» **Work task**: Each line between the one holding "This screenshot has width=247, height=168." and the end of the material below, both included, is to be transcribed word for word, with pictures left out.

** Opening Available records block **

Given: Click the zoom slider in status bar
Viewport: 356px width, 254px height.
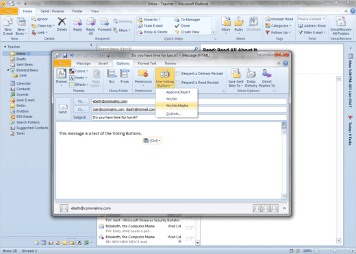Looking at the screenshot, I should click(334, 251).
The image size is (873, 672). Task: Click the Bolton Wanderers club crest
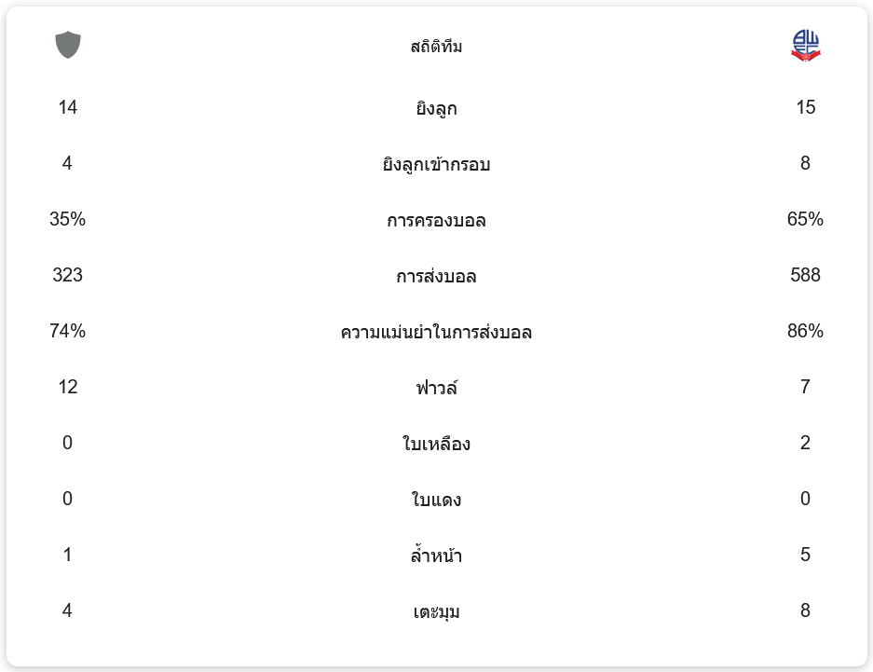tap(805, 46)
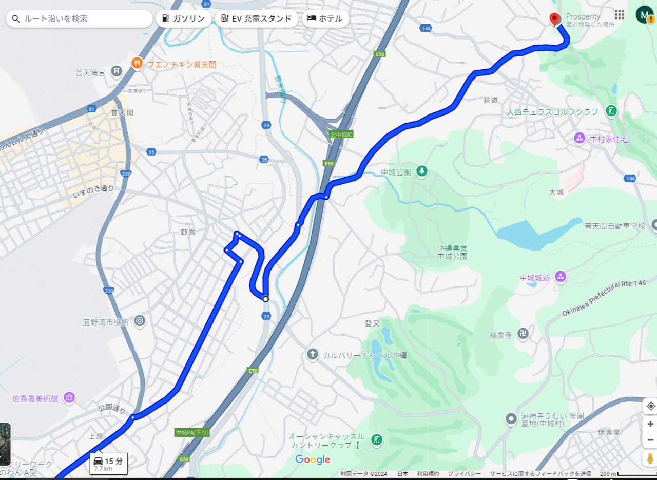Filter by ホテル hotels chip

click(x=325, y=18)
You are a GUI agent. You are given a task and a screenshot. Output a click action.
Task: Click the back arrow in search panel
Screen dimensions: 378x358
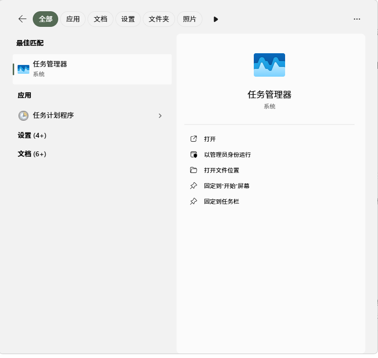click(x=22, y=19)
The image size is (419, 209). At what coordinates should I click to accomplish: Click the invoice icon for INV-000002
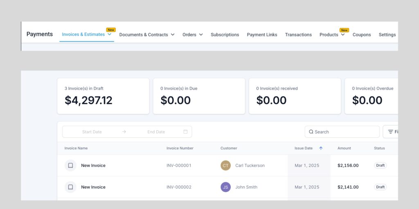pyautogui.click(x=70, y=187)
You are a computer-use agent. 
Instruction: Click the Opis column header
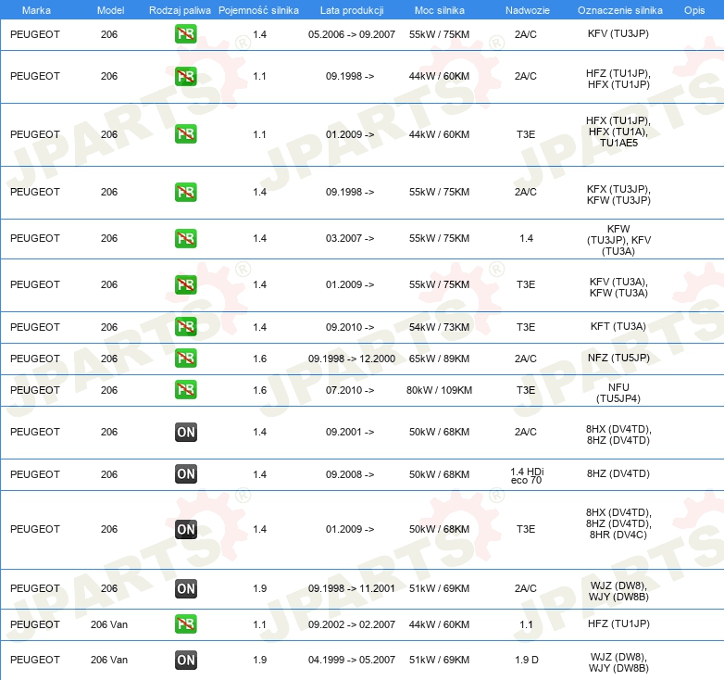point(693,10)
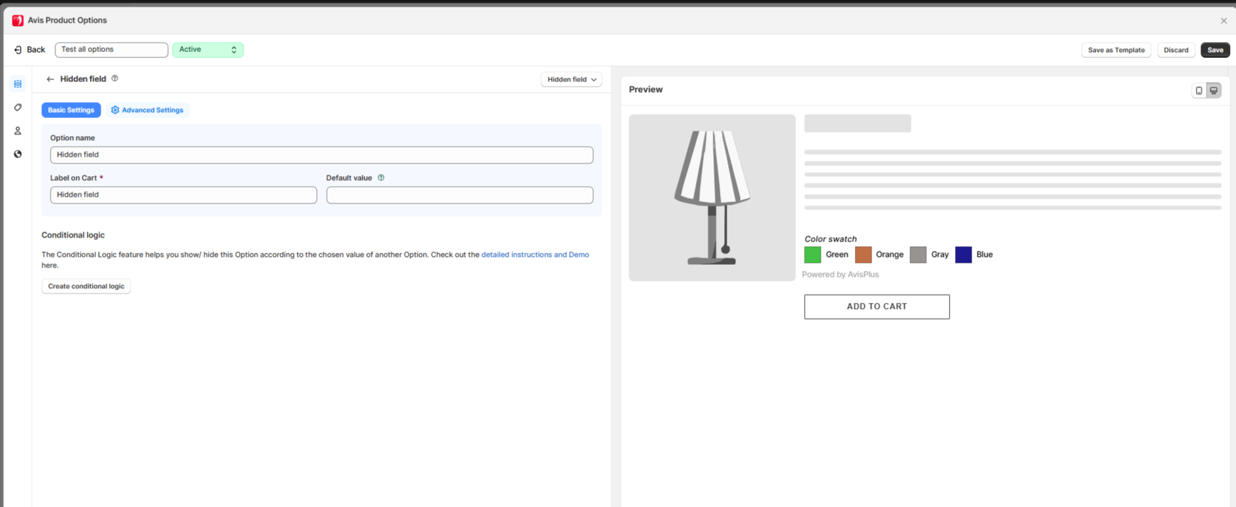Viewport: 1236px width, 507px height.
Task: Click the Default value help icon
Action: (x=381, y=178)
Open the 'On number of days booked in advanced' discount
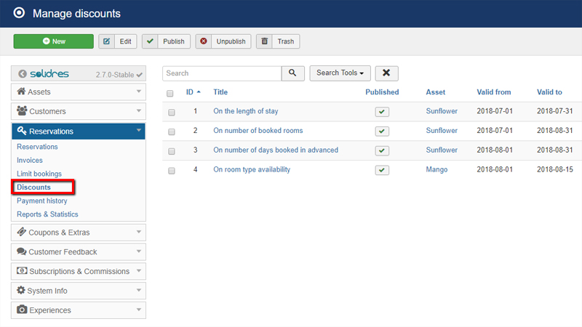This screenshot has width=582, height=327. [276, 150]
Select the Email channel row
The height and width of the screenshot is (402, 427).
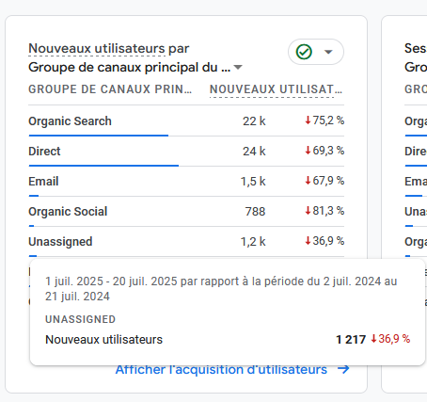(x=186, y=182)

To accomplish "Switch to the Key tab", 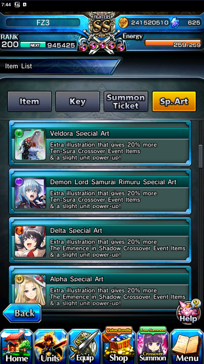I will [x=78, y=102].

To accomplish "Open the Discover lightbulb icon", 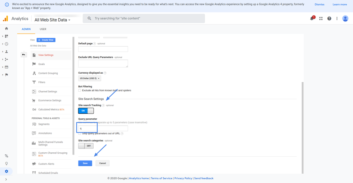I will coord(6,164).
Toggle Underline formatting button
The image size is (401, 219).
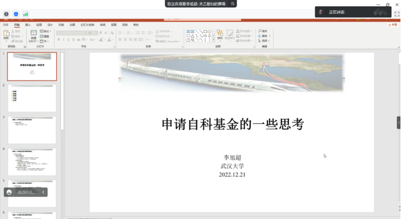[x=68, y=39]
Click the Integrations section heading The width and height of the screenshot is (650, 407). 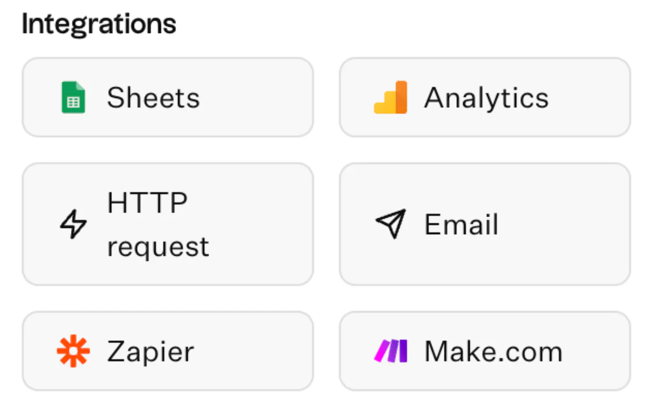99,24

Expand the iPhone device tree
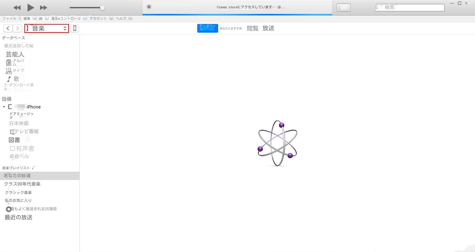[4, 107]
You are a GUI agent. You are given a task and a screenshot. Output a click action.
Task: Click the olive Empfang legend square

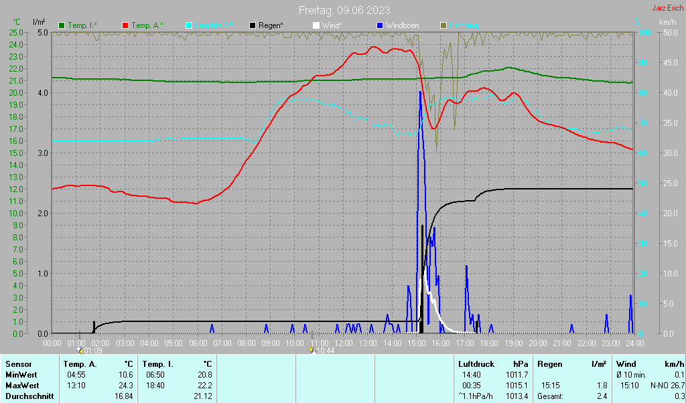pos(443,26)
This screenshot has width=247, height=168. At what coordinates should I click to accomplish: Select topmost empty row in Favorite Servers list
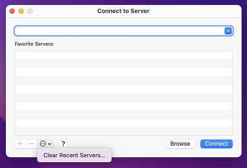coord(124,55)
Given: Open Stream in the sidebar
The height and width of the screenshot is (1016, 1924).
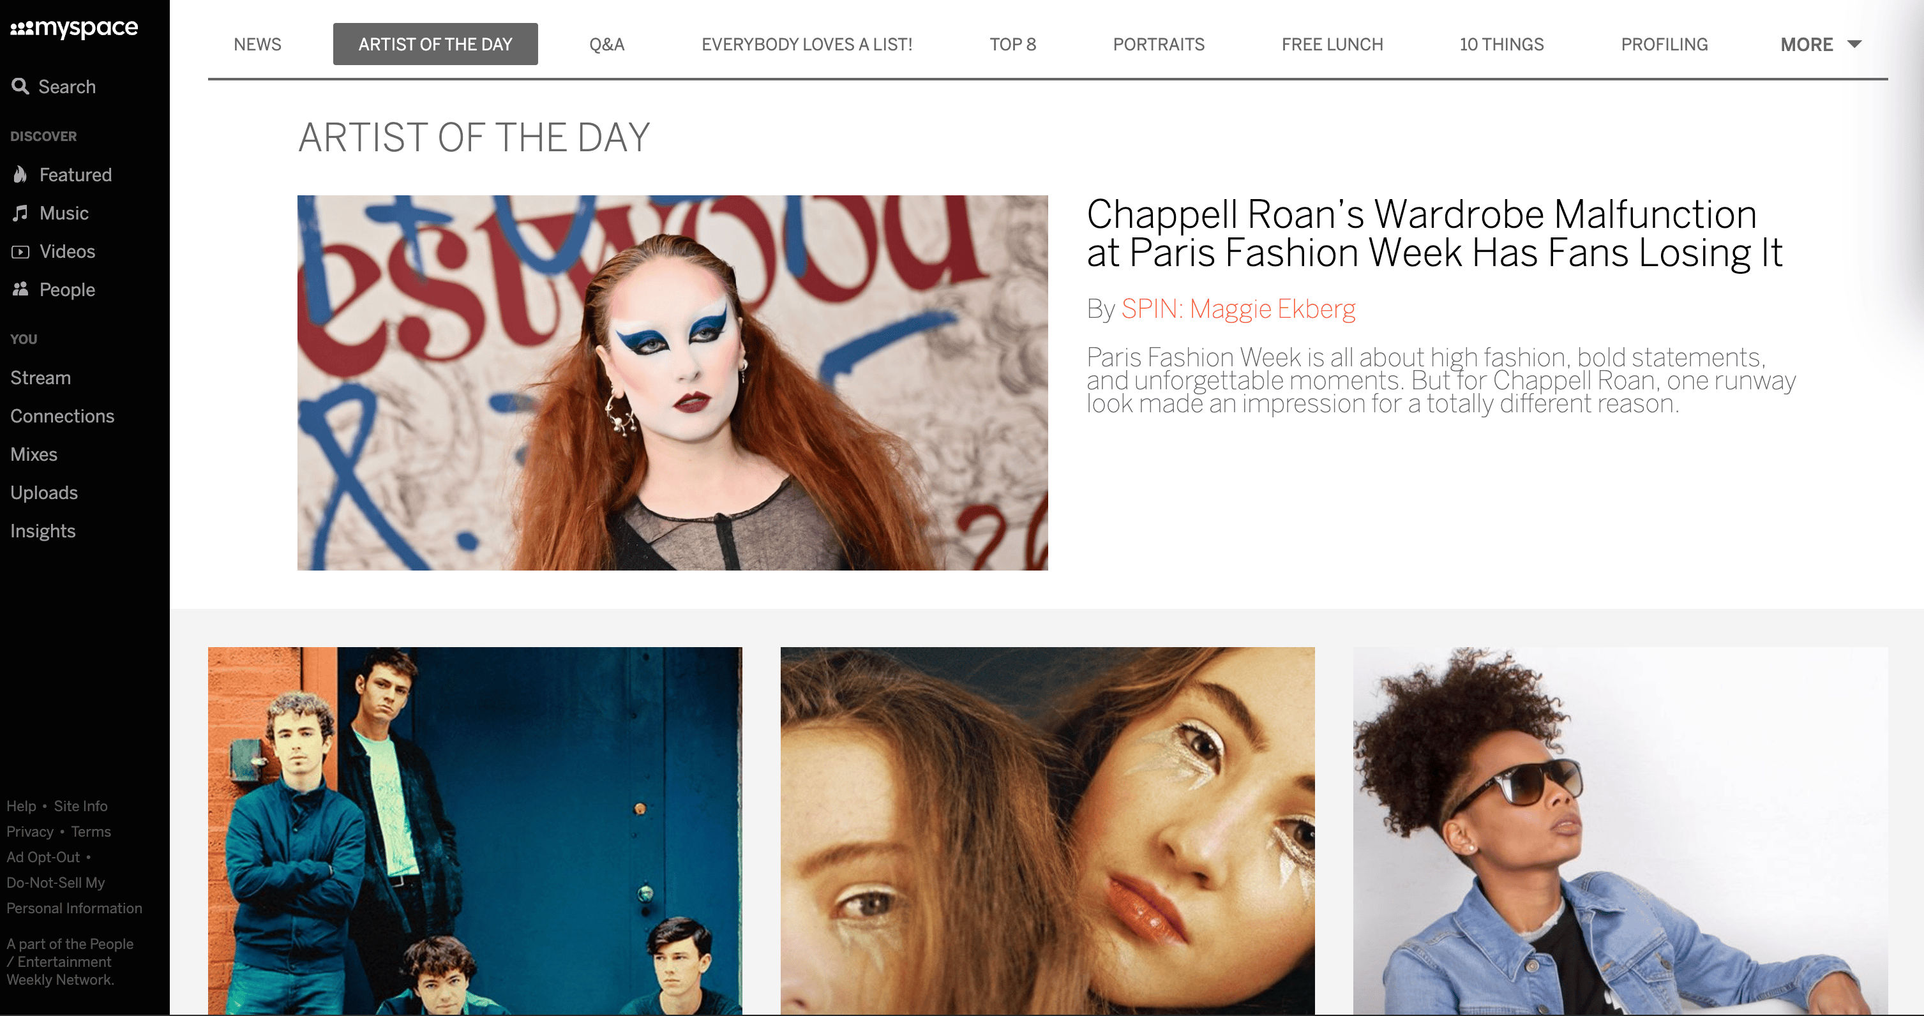Looking at the screenshot, I should click(x=40, y=378).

** Closing Available records block **

» **Task output**:
This screenshot has width=247, height=168. At what coordinates should I click to accomplish: Select topmost empty row in Favorite Servers list
coord(124,55)
Given: Open Stream in the sidebar
The height and width of the screenshot is (1016, 1924).
Looking at the screenshot, I should click(x=40, y=378).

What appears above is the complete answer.